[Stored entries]
□ □ □

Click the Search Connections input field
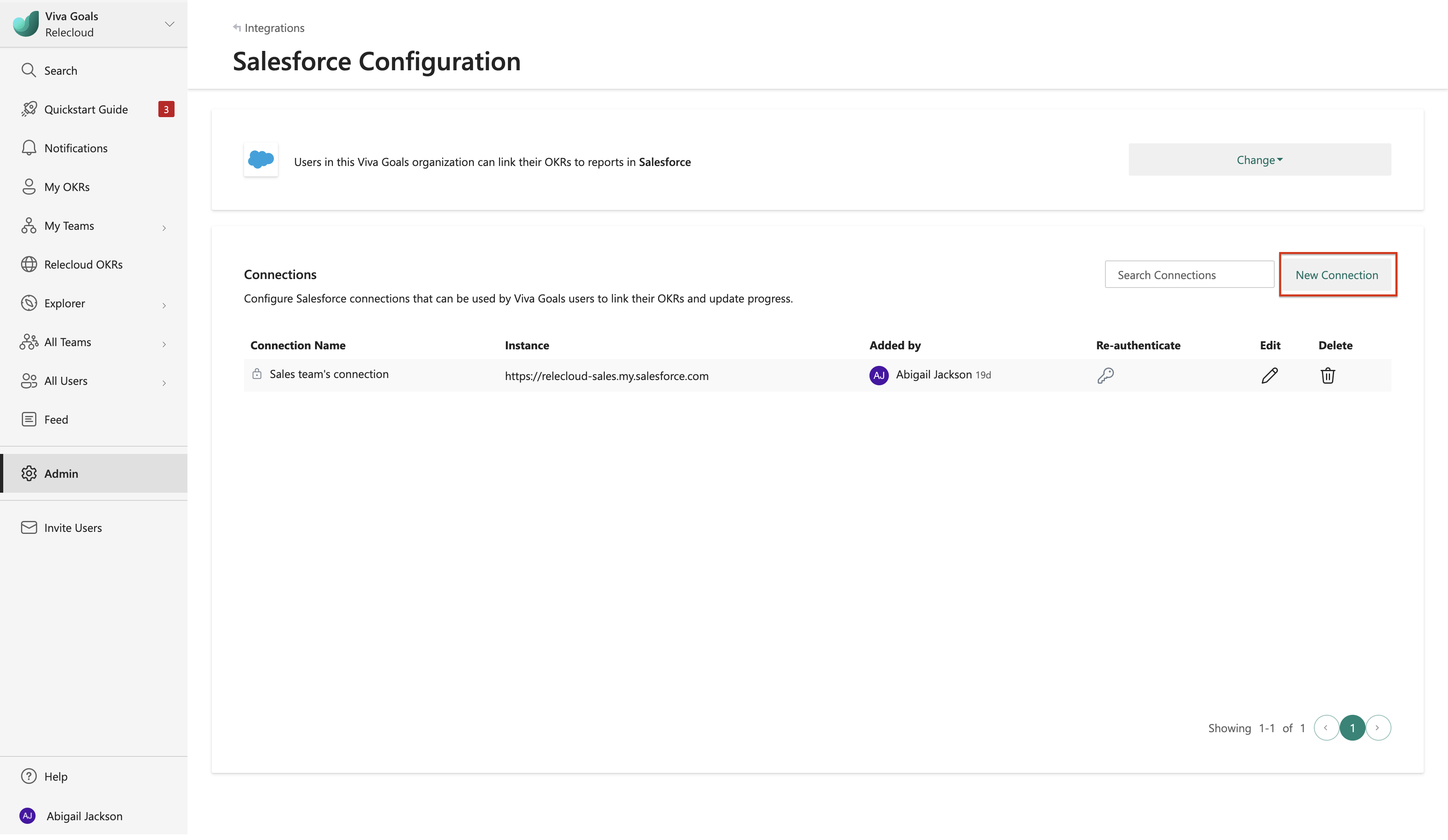coord(1189,275)
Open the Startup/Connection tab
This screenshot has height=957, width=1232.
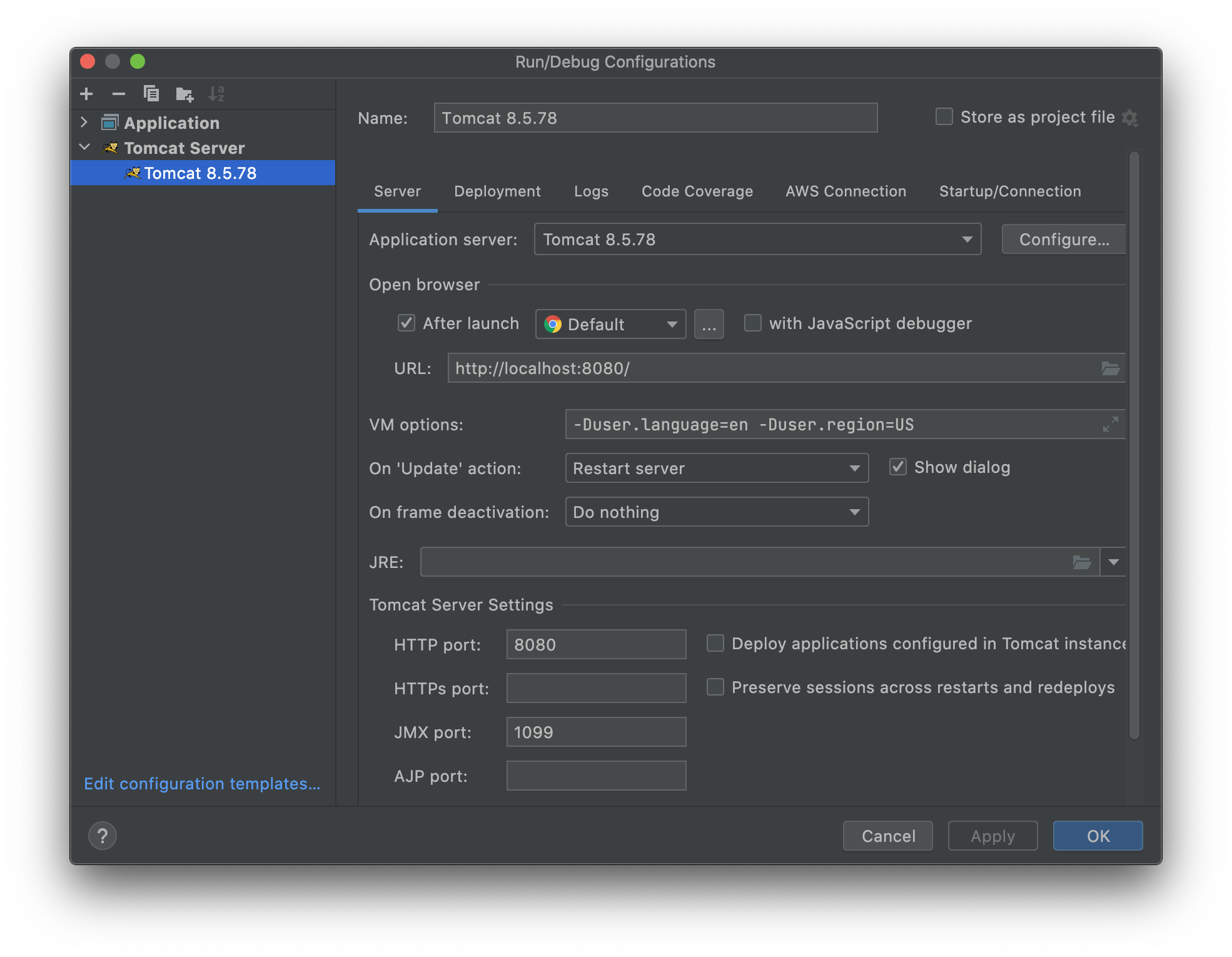pyautogui.click(x=1009, y=191)
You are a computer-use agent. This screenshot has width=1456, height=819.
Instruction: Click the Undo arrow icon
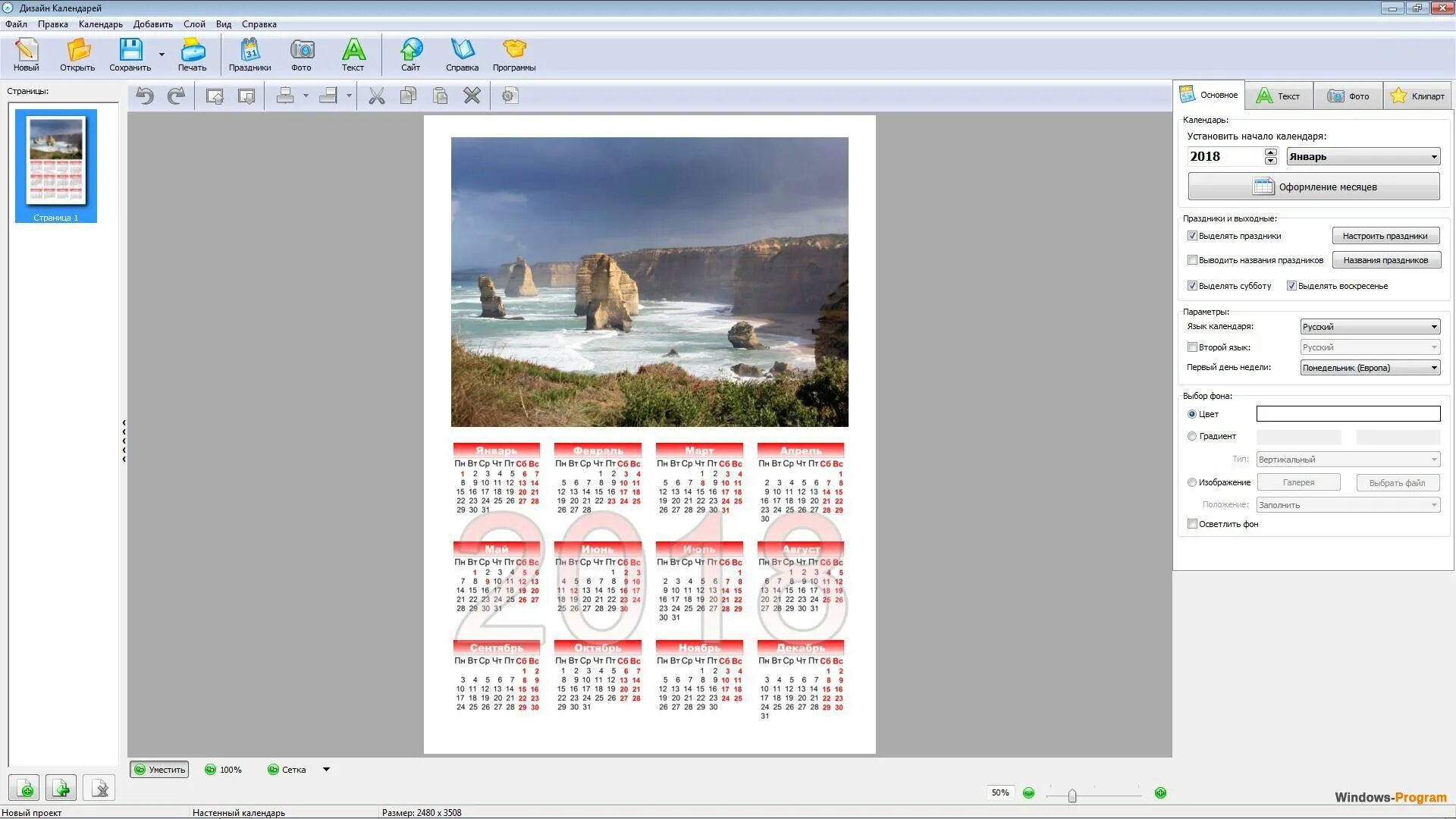145,96
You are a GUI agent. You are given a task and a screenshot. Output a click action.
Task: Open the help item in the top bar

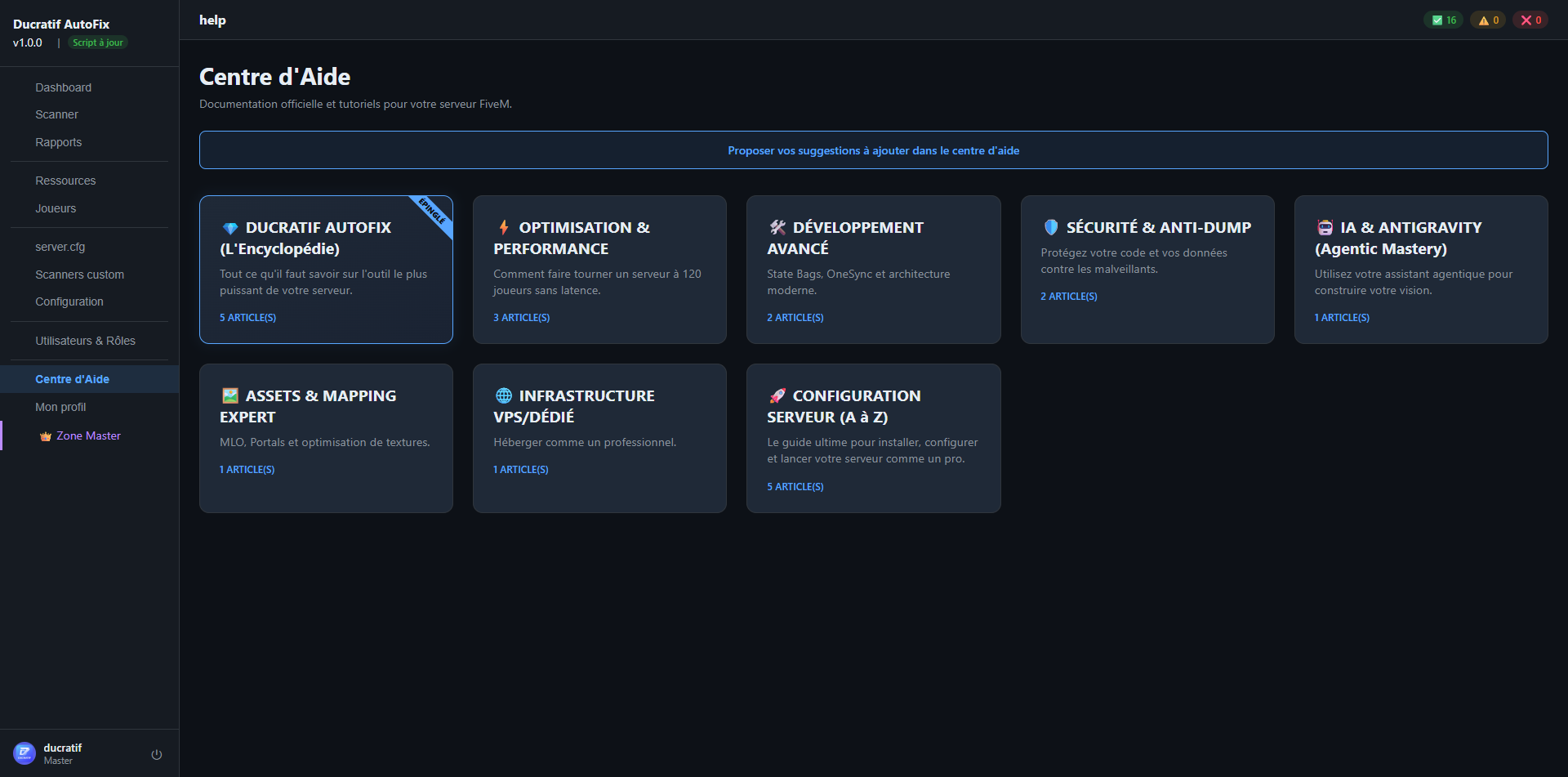point(212,20)
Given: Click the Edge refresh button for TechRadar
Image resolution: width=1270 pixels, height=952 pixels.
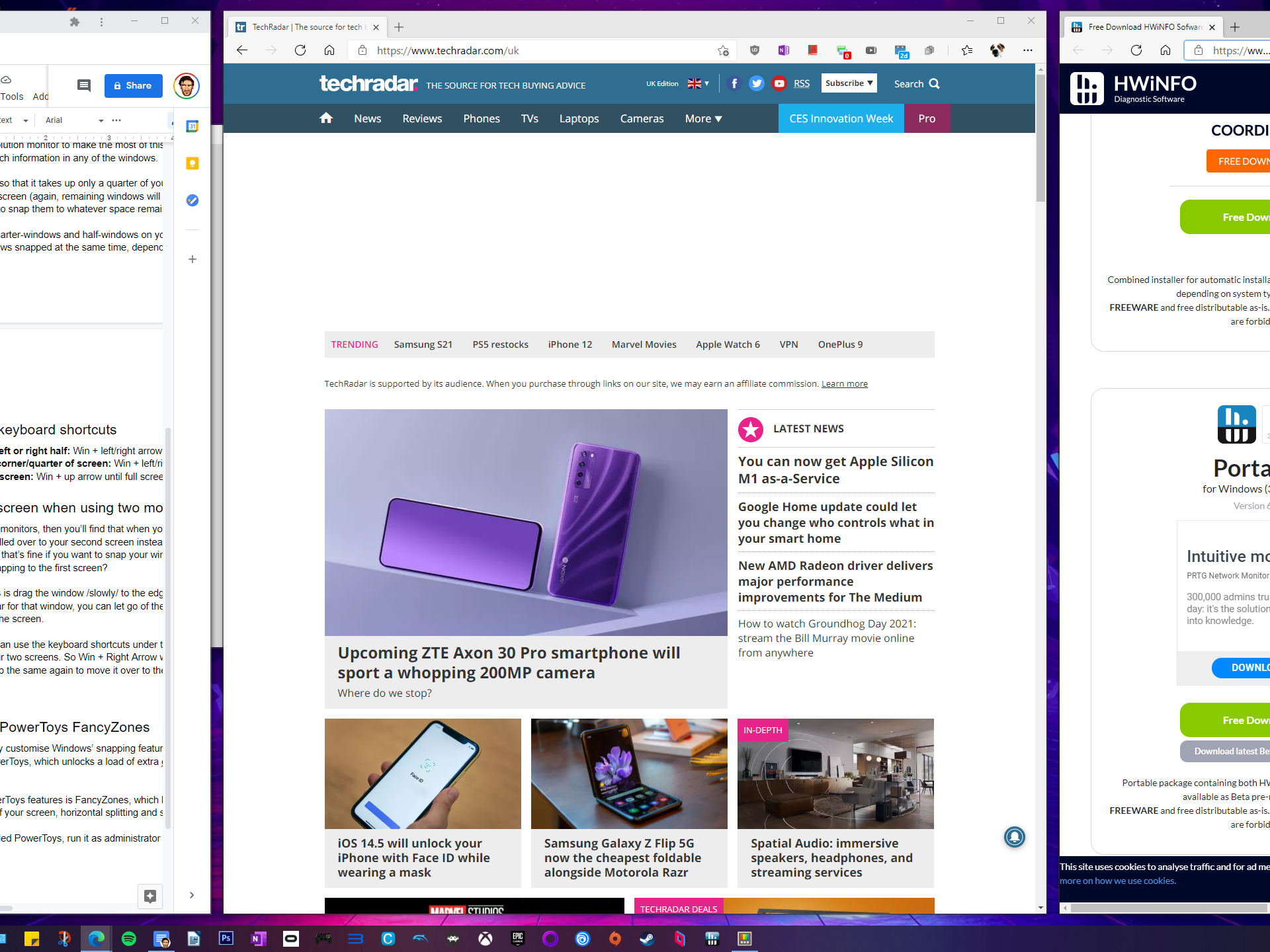Looking at the screenshot, I should pyautogui.click(x=300, y=50).
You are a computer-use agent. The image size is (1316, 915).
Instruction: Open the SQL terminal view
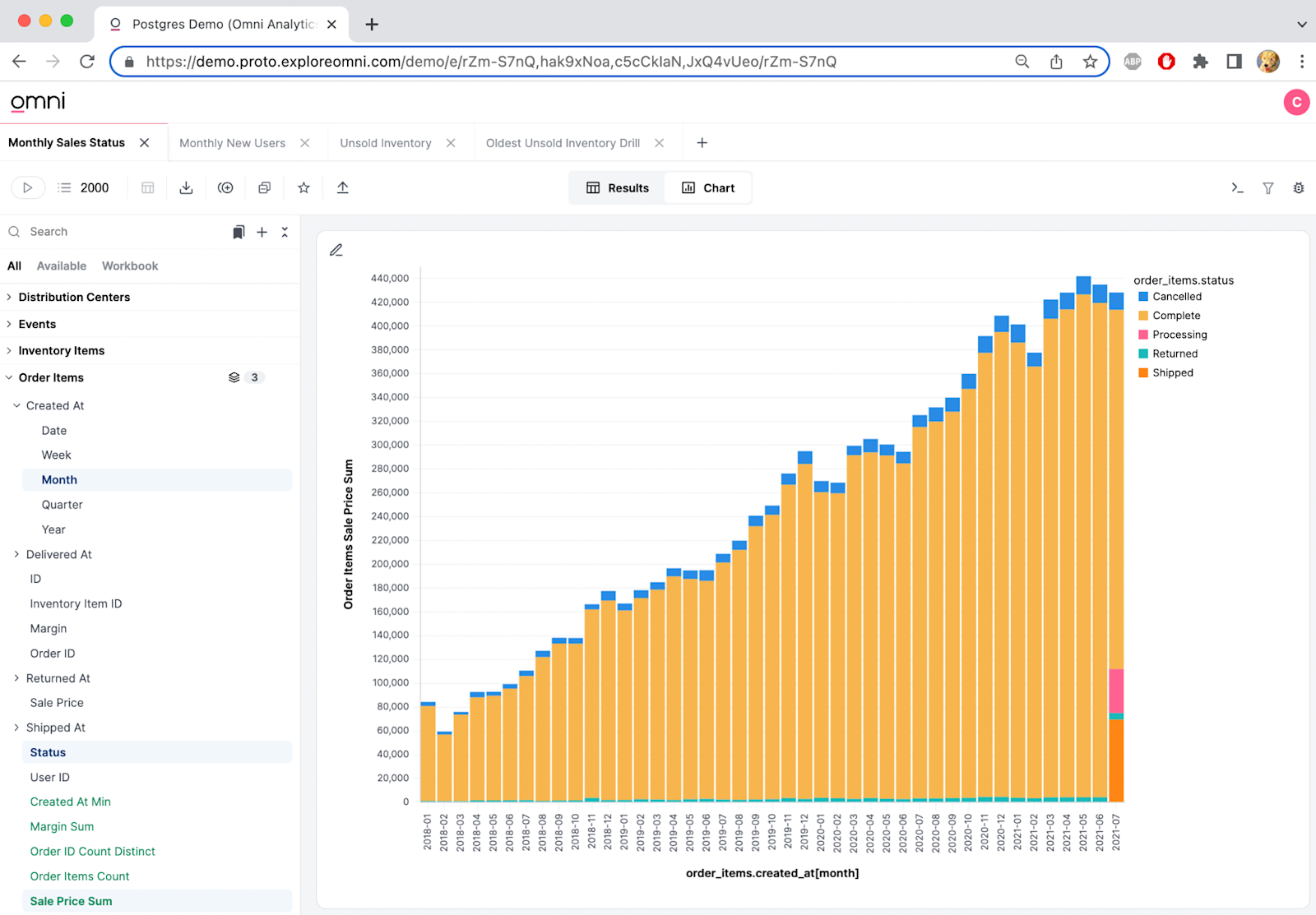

□ □ □

**Your goal:** Write the lines above out again exactly, without any of their pictures.

**Written response:**
Click the Search Connections input field
coord(1189,275)
Open the Startup/Connection tab
This screenshot has height=957, width=1232.
pyautogui.click(x=1009, y=191)
You are a computer-use agent. This screenshot has width=1456, height=819.
Instruction: Click the Undo arrow icon
145,96
You are a GUI agent. You are given a task and a screenshot. Output a click action.
Task: Open the help item in the top bar

point(212,20)
Given: Click the Edge refresh button for TechRadar
Image resolution: width=1270 pixels, height=952 pixels.
Looking at the screenshot, I should pyautogui.click(x=300, y=50).
You are a computer-use agent. The image size is (1316, 915).
Instruction: Open the SQL terminal view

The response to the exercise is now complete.